Ocoee is the second full-length release from Nashville, TN-based Drumming Bird, led by frontman/guitarist/singer Austin Sawyer. He describes the album as a “love letter to East Tennessee” with lyrical imagery set around the small town that shares its name with the album.
Instrumentation on Ocoee is straight-ahead Americana. Drumming Bird uses vocals, guitars (acoustic and electric), bass, drums and the classic keyboard sounds: piano, electric piano and a variety of organs. Most vocals are handled by Sawyer; nice female backing work is sprinkled throughout. There aren’t many surprises; the radio-friendly album was recorded in central Tennessee, and reflects that typical sound.
It’s well-executed, to be sure.

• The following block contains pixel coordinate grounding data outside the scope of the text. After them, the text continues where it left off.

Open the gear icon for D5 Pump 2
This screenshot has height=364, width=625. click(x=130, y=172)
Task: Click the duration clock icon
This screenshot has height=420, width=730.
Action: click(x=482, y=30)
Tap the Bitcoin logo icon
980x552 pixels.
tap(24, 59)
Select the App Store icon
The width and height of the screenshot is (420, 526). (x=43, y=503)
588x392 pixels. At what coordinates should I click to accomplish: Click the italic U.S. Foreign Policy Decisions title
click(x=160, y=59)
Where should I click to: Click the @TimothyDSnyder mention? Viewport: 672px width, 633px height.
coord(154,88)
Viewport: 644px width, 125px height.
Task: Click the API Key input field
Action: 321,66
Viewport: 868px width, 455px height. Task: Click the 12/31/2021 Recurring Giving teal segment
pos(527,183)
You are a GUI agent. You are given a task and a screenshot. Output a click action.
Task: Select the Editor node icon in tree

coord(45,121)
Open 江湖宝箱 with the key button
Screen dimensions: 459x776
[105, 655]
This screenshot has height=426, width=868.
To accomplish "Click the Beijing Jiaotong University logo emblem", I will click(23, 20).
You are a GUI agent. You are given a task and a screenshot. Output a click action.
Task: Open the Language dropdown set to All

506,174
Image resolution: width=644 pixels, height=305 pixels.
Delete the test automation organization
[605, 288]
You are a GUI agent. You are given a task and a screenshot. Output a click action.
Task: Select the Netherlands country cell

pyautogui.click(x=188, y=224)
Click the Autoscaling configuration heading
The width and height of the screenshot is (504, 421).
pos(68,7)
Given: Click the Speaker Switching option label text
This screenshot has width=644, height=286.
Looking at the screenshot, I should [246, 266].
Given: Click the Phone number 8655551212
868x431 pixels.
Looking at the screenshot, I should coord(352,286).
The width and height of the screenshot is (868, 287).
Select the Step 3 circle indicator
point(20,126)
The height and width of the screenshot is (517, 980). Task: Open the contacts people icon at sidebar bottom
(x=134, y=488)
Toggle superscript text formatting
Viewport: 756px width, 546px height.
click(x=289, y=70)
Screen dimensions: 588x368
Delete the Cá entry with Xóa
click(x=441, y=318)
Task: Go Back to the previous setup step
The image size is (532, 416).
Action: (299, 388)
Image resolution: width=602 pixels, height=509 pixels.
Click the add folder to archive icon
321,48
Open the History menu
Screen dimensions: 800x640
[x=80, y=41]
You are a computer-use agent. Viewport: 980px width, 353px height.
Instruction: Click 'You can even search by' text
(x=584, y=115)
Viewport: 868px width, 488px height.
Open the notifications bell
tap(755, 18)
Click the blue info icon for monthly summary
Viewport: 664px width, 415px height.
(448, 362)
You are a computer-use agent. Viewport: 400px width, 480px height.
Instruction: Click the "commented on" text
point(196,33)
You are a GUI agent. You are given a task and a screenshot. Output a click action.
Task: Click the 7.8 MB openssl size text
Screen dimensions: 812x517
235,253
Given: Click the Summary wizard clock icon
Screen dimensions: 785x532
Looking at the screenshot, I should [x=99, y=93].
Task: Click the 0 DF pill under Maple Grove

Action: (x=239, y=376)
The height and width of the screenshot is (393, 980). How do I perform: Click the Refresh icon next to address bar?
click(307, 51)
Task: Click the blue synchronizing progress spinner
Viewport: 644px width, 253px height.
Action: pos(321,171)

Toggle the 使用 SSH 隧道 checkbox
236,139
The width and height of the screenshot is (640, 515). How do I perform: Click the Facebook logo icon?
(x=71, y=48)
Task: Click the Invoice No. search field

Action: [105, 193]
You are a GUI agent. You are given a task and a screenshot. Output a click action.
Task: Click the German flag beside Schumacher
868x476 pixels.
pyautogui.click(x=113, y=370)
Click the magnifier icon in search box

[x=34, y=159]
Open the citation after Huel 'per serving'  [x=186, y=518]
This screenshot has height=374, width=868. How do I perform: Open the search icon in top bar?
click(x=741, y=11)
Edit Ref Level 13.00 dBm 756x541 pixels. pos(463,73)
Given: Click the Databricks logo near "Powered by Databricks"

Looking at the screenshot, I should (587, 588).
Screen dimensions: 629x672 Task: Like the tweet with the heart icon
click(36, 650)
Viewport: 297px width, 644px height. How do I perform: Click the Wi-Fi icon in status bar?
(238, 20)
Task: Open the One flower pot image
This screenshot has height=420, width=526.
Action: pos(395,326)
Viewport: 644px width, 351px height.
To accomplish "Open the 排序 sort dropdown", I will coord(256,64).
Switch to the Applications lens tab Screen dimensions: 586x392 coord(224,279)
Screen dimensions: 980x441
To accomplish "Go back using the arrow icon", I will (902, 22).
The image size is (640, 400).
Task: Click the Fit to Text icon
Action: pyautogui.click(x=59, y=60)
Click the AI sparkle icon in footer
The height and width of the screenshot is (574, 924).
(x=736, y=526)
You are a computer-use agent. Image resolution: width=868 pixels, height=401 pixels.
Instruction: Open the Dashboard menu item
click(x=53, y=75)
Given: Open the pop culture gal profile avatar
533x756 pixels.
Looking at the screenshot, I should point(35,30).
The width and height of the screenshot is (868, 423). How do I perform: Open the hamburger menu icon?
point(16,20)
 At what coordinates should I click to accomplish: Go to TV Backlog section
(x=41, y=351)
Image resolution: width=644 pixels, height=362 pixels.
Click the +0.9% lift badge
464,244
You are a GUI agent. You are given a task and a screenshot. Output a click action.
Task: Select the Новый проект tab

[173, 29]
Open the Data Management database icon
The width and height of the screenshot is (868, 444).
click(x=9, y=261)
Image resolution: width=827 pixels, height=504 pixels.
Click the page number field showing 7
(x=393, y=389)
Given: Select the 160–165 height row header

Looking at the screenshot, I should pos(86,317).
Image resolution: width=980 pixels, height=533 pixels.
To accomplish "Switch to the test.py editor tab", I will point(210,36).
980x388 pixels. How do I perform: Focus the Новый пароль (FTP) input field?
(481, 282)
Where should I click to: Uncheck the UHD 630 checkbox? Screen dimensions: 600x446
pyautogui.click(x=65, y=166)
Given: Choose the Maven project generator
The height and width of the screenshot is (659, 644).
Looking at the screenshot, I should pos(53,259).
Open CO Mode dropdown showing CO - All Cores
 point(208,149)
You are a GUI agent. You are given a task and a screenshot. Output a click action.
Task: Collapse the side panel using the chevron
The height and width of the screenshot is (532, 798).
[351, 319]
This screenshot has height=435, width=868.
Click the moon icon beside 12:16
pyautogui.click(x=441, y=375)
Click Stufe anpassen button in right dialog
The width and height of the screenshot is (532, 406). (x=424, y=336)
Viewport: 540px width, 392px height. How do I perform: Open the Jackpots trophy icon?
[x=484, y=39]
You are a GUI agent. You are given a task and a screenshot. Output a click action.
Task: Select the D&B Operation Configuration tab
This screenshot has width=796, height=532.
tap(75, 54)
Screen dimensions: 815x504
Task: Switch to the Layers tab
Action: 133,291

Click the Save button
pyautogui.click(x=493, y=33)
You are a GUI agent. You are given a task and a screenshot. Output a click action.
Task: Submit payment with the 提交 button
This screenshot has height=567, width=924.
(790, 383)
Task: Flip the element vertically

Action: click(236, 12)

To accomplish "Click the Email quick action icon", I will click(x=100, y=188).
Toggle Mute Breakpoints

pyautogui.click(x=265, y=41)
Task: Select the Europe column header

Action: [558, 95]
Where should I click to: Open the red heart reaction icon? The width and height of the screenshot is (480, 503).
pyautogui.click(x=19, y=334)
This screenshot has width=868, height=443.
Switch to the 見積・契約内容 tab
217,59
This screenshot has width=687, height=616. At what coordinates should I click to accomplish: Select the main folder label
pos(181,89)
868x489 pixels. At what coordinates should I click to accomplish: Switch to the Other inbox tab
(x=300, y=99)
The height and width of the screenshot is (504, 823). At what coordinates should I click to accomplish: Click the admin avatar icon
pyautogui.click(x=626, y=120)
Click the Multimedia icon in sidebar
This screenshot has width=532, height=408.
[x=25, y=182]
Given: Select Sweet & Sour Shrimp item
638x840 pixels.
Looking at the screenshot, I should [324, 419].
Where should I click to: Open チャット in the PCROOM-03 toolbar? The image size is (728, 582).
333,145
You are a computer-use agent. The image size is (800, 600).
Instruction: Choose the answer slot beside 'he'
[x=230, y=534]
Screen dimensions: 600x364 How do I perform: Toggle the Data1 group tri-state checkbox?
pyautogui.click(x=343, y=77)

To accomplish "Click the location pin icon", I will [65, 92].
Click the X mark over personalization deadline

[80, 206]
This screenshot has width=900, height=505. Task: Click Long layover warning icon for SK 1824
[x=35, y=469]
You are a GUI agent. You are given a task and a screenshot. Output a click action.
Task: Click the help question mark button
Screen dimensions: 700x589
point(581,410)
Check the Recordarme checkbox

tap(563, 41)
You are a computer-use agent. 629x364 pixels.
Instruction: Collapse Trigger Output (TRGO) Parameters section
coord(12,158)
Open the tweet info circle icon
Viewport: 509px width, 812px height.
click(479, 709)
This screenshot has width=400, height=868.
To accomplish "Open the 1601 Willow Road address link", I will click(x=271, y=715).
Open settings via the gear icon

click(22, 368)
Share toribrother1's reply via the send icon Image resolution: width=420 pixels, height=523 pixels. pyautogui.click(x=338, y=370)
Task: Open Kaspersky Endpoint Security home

Arrangements are planned and taut, and serve the catchy songs well. “Nights Turn to Nothing” is a great example of this with its layers of piano, organ and slide guitar backing a lovely vocal duet which builds up into a just-right guitar lead. “Weekend Fisherman,” too, changes its texture throughout with nicely-effected slide guitar and a wash of backing vocals adding continued interest underneath the story. Upon repeated listenings of Ocoee, you’ll discover your own little easter eggs, such as the tinkly piano on the second verse of “Living On Your Own.”
For this genre, lyrics are key, and those on Ocoee are generally strong. Some are insightful (“Putting up with a heart of gold is hard” / “Living on your own is cool till everyone’s gone”), and some paint a picture of East Tennessee life (“Sunset cast fire upon the river” / “You were a weekend fisherman, a lousy caster”). Drumming Bird’s imagery puts us right in the story.
If I’d change anything on the record, it would be the mix. For me, the vocals are just a bit low--I want to hear the stories a bit more clearly. The title track, especially, was muddy: the drums are buried, and there seems to be some distortion with the mastering. It’s an odd result, given how the rest of the album is so nicely balanced.
These comments aside, Ocoee is an enjoyable spin. These are well-crafted, well-played songs that celebrate small-town Tennessee life. Well done!